## Start Source document
Capital’s Extremes of Poverty and Wealth Symbolize Nation’s Wider Rifts
Sudan, in Mud Brick and Marble
Capital’s Extremes of Poverty and Wealth Symbolize Nation’s Wider Rifts
Feb 25, 2007 (KHARTOUM) — On the desert edges of Sudan’s capital, Suzanne Yobu, who has a business degree and a decidedly proper manner, lives in a mud-brick house in a sprawling squatter’s camp called Soba Aradi.
Sometimes, though, she attends church in the city, a place booming with oil money that comes mostly from her home region of southern Sudan, which she fled during a civil war that ended in 2005.
In a clankety bus, she passes the airport, where travelers can buy Gucci perfume these days. She rolls along smoothly paved boulevards, some lined with potted geraniums, and past scores of new buildings such as the swirling, white El Fateh Tower, a wildly futuristic hotel that symbolizes the government’s vision of Khartoum as a kind of Dubai-on-the-Nile.
Seeing it all, though, Yobu thinks only about how soon she can leave.
“I don’t like Khartoum particularly. All this money, the government brought it from the south. They are using our money to build their city and for this war,” she said, referring to the crisis in Sudan’s western Darfur region. “That is what is happening.”
In Sudan, successive rebel movements — first in the south and now in Darfur — have voiced similar grievances against the government. The ruling party in Khartoum, they say, hoards power and wealth at the expense of the rest of the country, physically the largest in Africa.
And in the past several years, the new oil wealth and investment pouring into the city of 6 million have sharpened the contrast between center and periphery.
These days, Khartoum has palm trees wrapped in lights, new Toyota dealerships and an outdoor cafe where patrons can sip lattes under a delicately refreshing mist spray. This week marks the opening of Khartoum’s first five-star hotel, Al Salam Rotana — a swank, $300-a-night palace of marble and haute cuisine for the jet set.
## End Source document
## Start Listed records
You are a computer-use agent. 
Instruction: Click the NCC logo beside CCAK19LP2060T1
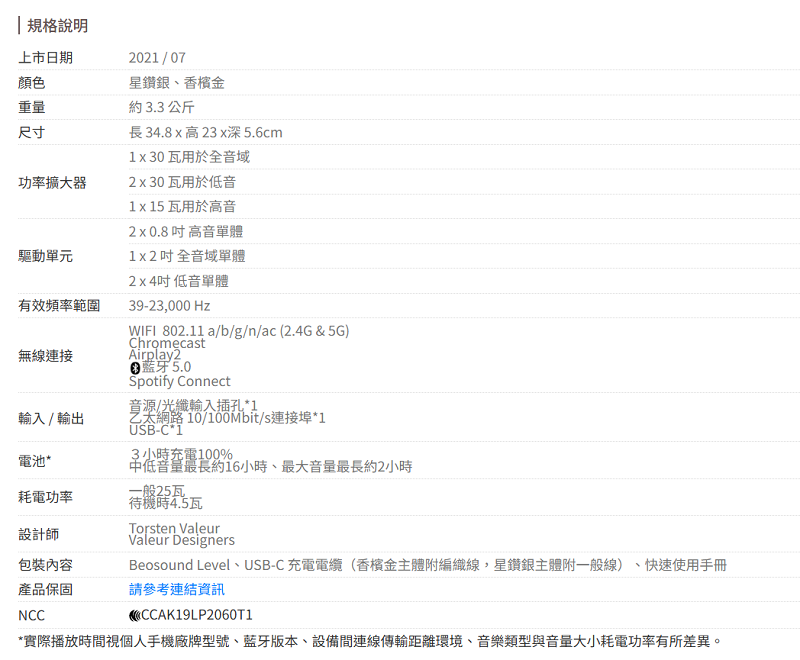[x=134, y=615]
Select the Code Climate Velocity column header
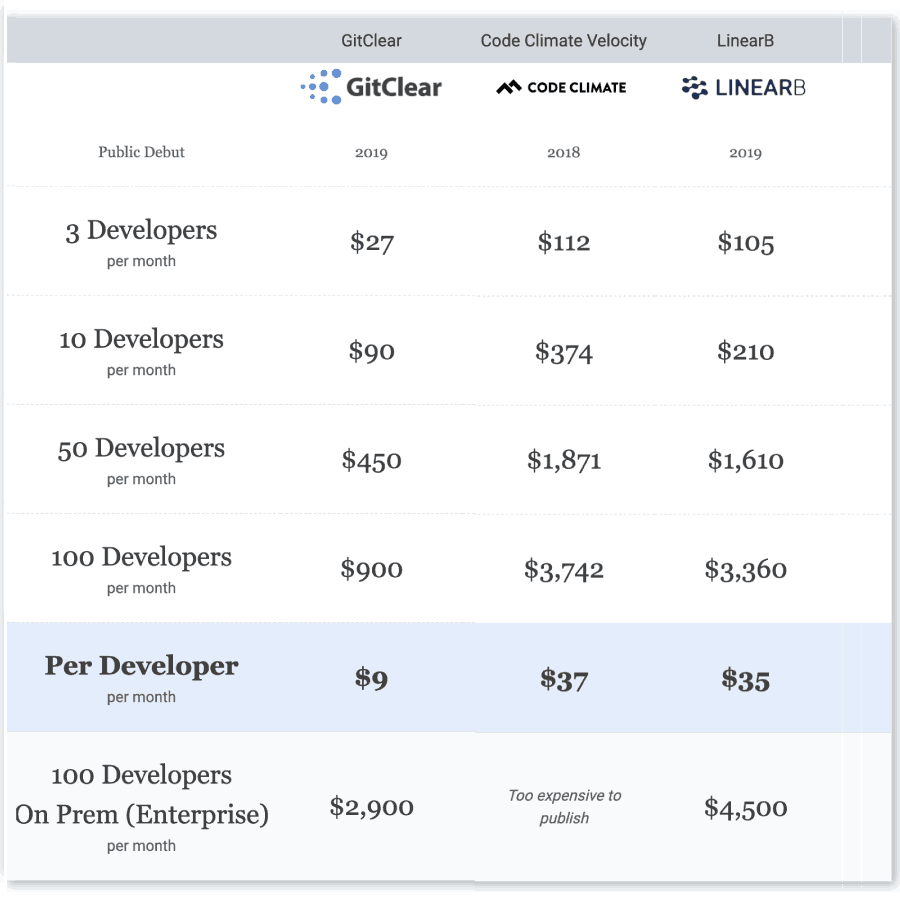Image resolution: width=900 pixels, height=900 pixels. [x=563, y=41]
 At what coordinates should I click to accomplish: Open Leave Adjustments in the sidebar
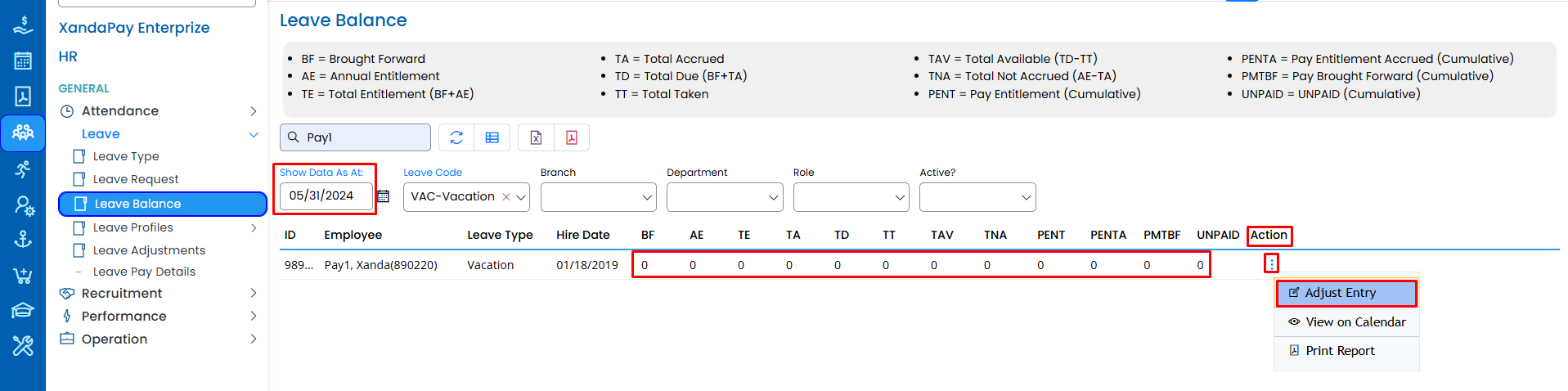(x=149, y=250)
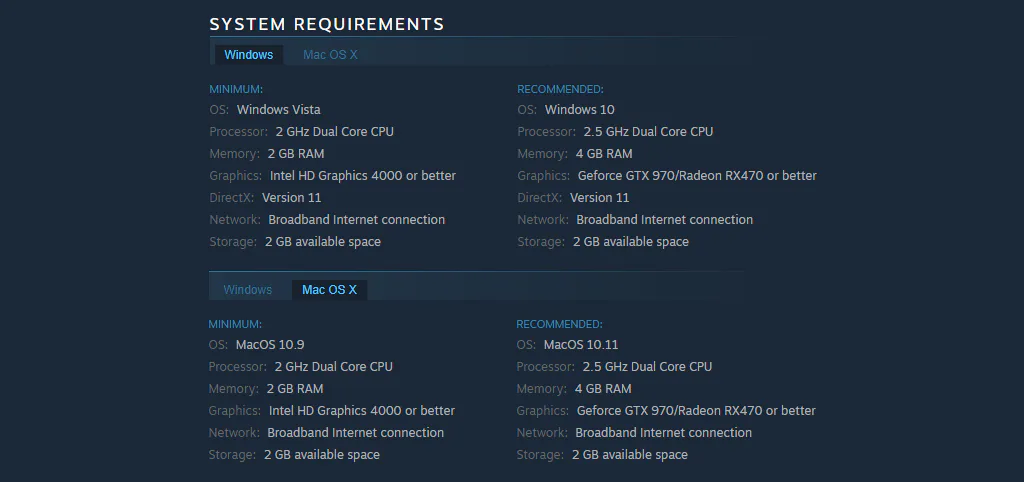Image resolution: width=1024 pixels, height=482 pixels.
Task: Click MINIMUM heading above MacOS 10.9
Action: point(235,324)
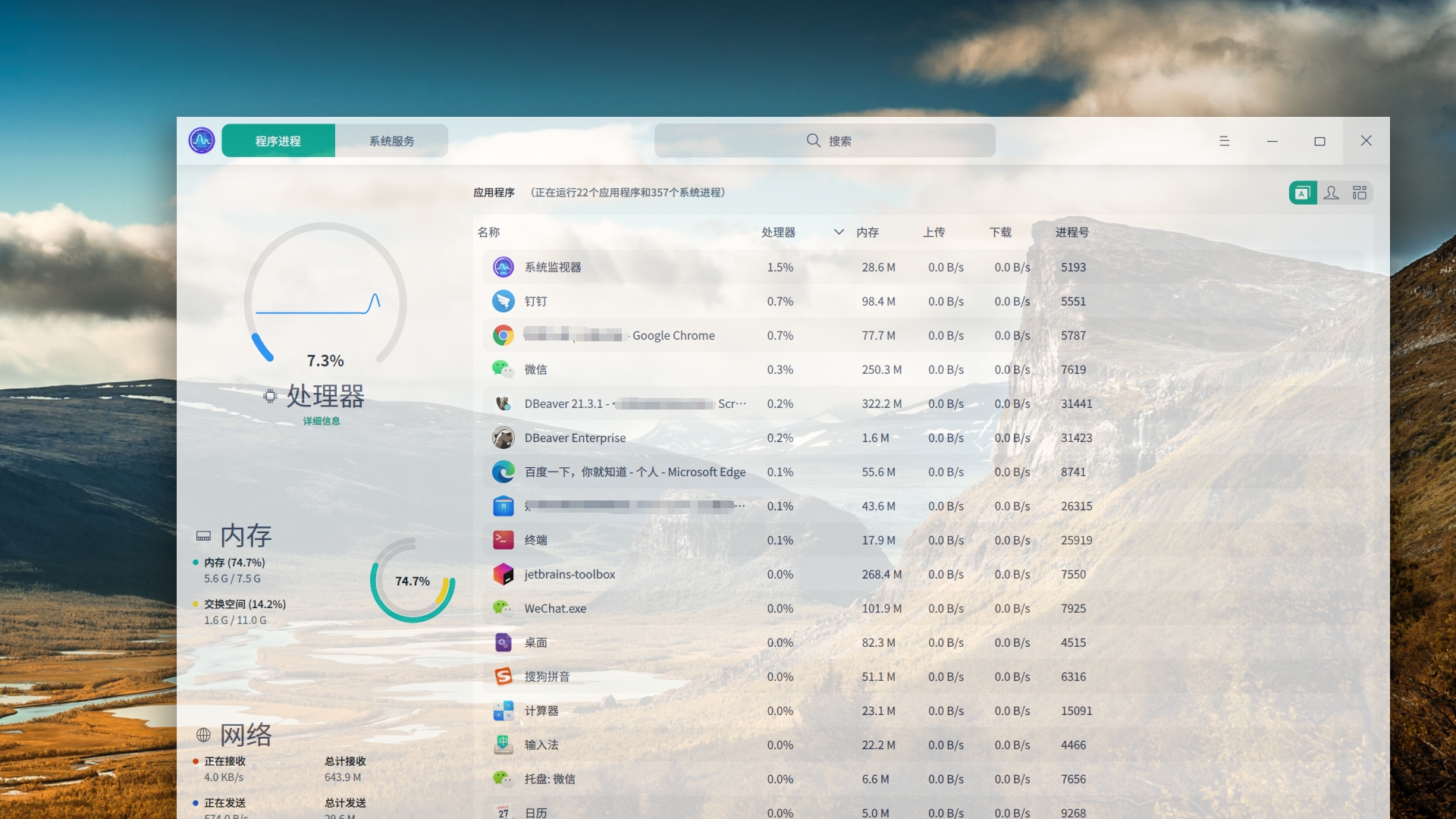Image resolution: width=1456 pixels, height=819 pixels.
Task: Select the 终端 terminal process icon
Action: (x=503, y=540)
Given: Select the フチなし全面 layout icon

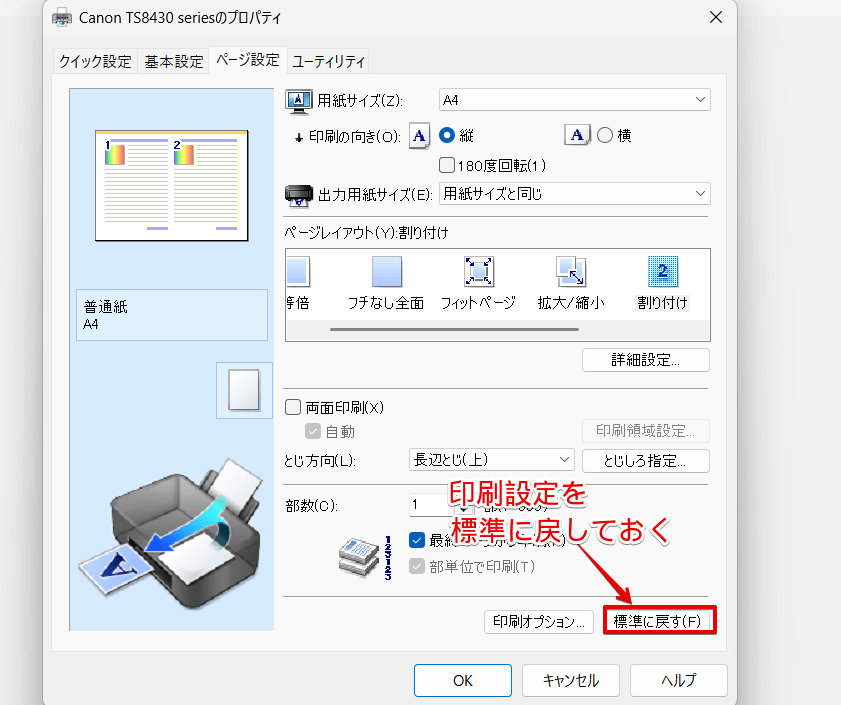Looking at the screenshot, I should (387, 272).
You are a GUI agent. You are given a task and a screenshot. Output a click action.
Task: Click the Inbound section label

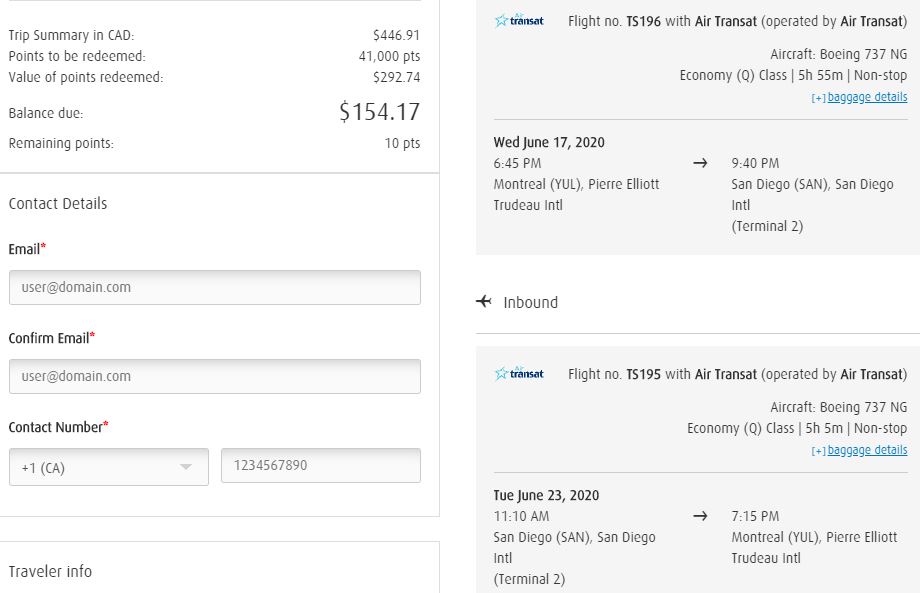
## End Listed records
◆ Your tasks ◆
a. Answer these questions using the article on Khartoum's poverty and wealth:
(i) What kind of degree does Suzanne Yobu have?
(ii) In what year did the civil war she fled end?
(iii) What is the name of Khartoum's first five-star hotel?
b. Proceed with the article on Khartoum's poverty and wealth, picking up right after its final sentence.

◆ Answers by task ◆
a.
(i) A business degree.
(ii) 2005.
(iii) Al Salam Rotana.

b.
At the city’s edges, however, is the detritus of power struggles dating back decades — a dozen or so squalid, off-the-map camps, most without running water or electricity, and filled with more than 2 million people. Most of the residents are non-Arab Africans who fled the conflict in the south. More recently, people have come here to escape the conflict in Darfur, now in its fourth year.
For people in the camps, the economic boom has had the perverse effect of further undermining their already precarious existence. With land at a premium, the local government of Khartoum state periodically sends police and bulldozers into the camps to plow under swaths of mud houses, pushing people even farther out into the desert, and then sells the cleared land to developers.
The technique, called kasha, was first used by the government in the mid-1980s to force out southerners who had fled the civil war. The current ruling party has “perfected” the technique, said Alfred Taban, editor in chief of the Khartoum Monitor newspaper and a frequent critic of the government.
“They are trying to say, ‘You are not welcome here,’ ” he said. “This boom, it benefits probably 1 percent or less.”
In Soba Aradi, people see little difference between the conflict in southern Sudan, the current conflict in Darfur and their own treatment in Khartoum.
Though the war in southern Sudan had a religious dimension in that it involved an attempt by the government to impose Islamic law on a population that is about 30 percent Christian, the primary grievances of the rebel movement there had more to do with access to resources and power. The conflict in Darfur also largely comes down to a struggle for resources.
“It’s all the same because it’s the same government,” said Emmanuel Agrey Lado, a physician’s assistant from southern Sudan whose home has been bulldozed twice in two years.
U.S. diplomats, however, have mostly treated southern Sudan and the conflict in Darfur separately.
After intense engagement by the Bush administration, the Sudanese government in 2005 signed a U.S.-backed peace agreement creating a semiautonomous region in southern Sudan, just as government troops were intensifying their onslaught in Darfur.
Last year, the government signed a separate peace agreement with one Darfur rebel group, but fighting between government-sponsored militias and an increasingly fragmented rebel movement has continued.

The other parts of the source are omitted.